### [TASK INSTRUCTIONS]
Print the full listing once more, exactly as given.

========

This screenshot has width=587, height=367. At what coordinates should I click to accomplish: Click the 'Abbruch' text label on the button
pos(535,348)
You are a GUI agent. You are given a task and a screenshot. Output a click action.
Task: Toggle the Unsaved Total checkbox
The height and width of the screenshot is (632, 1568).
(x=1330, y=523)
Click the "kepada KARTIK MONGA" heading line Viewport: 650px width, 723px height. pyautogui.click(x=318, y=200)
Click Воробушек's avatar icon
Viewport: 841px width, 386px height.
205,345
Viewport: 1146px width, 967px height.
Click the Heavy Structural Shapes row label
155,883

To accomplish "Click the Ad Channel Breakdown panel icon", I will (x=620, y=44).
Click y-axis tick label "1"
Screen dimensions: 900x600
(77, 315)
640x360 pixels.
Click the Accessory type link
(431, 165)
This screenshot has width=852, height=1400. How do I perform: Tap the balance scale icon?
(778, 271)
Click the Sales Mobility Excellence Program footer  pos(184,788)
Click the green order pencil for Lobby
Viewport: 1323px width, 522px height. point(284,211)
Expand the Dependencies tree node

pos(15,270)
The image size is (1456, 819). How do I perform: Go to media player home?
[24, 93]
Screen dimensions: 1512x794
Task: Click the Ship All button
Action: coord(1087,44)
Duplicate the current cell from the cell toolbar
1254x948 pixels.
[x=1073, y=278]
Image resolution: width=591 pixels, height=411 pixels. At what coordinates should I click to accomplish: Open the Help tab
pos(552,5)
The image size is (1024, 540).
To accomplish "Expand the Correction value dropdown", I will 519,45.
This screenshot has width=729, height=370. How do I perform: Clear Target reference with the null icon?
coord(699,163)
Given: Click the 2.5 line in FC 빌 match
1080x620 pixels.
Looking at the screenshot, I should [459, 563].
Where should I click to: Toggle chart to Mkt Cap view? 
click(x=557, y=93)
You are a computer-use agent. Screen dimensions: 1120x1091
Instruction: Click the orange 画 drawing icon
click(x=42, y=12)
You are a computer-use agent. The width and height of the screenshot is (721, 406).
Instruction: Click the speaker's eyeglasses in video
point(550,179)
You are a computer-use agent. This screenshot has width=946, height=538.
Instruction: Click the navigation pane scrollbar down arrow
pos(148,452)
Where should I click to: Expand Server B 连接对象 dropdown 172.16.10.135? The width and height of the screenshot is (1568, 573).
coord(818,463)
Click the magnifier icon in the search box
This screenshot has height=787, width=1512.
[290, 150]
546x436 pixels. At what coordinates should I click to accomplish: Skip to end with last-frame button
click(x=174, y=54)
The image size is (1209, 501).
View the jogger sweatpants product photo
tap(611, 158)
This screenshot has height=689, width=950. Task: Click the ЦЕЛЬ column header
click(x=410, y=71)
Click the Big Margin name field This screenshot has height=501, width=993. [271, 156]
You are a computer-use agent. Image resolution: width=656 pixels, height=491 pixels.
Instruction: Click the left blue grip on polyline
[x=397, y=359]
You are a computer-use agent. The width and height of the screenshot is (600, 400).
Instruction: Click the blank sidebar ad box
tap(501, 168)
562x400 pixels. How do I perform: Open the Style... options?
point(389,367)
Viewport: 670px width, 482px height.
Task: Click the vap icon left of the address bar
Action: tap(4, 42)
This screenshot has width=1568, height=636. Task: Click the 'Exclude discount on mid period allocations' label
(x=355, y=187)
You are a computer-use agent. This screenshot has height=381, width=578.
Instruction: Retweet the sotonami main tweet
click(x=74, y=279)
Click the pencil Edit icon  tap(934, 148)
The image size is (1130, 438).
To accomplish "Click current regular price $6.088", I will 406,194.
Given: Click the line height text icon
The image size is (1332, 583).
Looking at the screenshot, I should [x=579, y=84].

========

### [TASK RESPONSE]
This screenshot has width=587, height=367. At what coordinates should I click to accomplish: Click the 'Abbruch' text label on the button
pos(535,348)
You are a GUI agent. You are given a task and a screenshot. Output a click action.
Task: Toggle the Unsaved Total checkbox
The height and width of the screenshot is (632, 1568).
(x=1330, y=523)
Click the "kepada KARTIK MONGA" heading line Viewport: 650px width, 723px height. pyautogui.click(x=318, y=200)
Click Воробушек's avatar icon
Viewport: 841px width, 386px height.
205,345
Viewport: 1146px width, 967px height.
Click the Heavy Structural Shapes row label
155,883

To accomplish "Click the Ad Channel Breakdown panel icon", I will (x=620, y=44).
Click y-axis tick label "1"
Screen dimensions: 900x600
(77, 315)
640x360 pixels.
Click the Accessory type link
(431, 165)
This screenshot has width=852, height=1400. How do I perform: Tap the balance scale icon?
(778, 271)
Click the Sales Mobility Excellence Program footer  pos(184,788)
Click the green order pencil for Lobby
Viewport: 1323px width, 522px height. point(284,211)
Expand the Dependencies tree node

pos(15,270)
The image size is (1456, 819). How do I perform: Go to media player home?
[24, 93]
Screen dimensions: 1512x794
Task: Click the Ship All button
Action: coord(1087,44)
Duplicate the current cell from the cell toolbar
1254x948 pixels.
[x=1073, y=278]
Image resolution: width=591 pixels, height=411 pixels. At what coordinates should I click to accomplish: Open the Help tab
pos(552,5)
The image size is (1024, 540).
To accomplish "Expand the Correction value dropdown", I will 519,45.
This screenshot has width=729, height=370. How do I perform: Clear Target reference with the null icon?
coord(699,163)
Given: Click the 2.5 line in FC 빌 match
1080x620 pixels.
Looking at the screenshot, I should [459, 563].
Where should I click to: Toggle chart to Mkt Cap view? 
click(x=557, y=93)
You are a computer-use agent. Screen dimensions: 1120x1091
Instruction: Click the orange 画 drawing icon
click(x=42, y=12)
You are a computer-use agent. The width and height of the screenshot is (721, 406).
Instruction: Click the speaker's eyeglasses in video
point(550,179)
You are a computer-use agent. This screenshot has width=946, height=538.
Instruction: Click the navigation pane scrollbar down arrow
pos(148,452)
Where should I click to: Expand Server B 连接对象 dropdown 172.16.10.135? The width and height of the screenshot is (1568, 573).
coord(818,463)
Click the magnifier icon in the search box
This screenshot has height=787, width=1512.
[290, 150]
546x436 pixels. At what coordinates should I click to accomplish: Skip to end with last-frame button
click(x=174, y=54)
The image size is (1209, 501).
View the jogger sweatpants product photo
tap(611, 158)
This screenshot has height=689, width=950. Task: Click the ЦЕЛЬ column header
click(x=410, y=71)
Click the Big Margin name field This screenshot has height=501, width=993. [271, 156]
You are a computer-use agent. Image resolution: width=656 pixels, height=491 pixels.
Instruction: Click the left blue grip on polyline
[x=397, y=359]
You are a computer-use agent. The width and height of the screenshot is (600, 400).
Instruction: Click the blank sidebar ad box
tap(501, 168)
562x400 pixels. How do I perform: Open the Style... options?
point(389,367)
Viewport: 670px width, 482px height.
Task: Click the vap icon left of the address bar
Action: tap(4, 42)
This screenshot has width=1568, height=636. Task: Click the 'Exclude discount on mid period allocations' label
(x=355, y=187)
You are a computer-use agent. This screenshot has height=381, width=578.
Instruction: Retweet the sotonami main tweet
click(x=74, y=279)
Click the pencil Edit icon  tap(934, 148)
The image size is (1130, 438).
To accomplish "Click current regular price $6.088", I will 406,194.
Given: Click the line height text icon
The image size is (1332, 583).
Looking at the screenshot, I should [x=579, y=84].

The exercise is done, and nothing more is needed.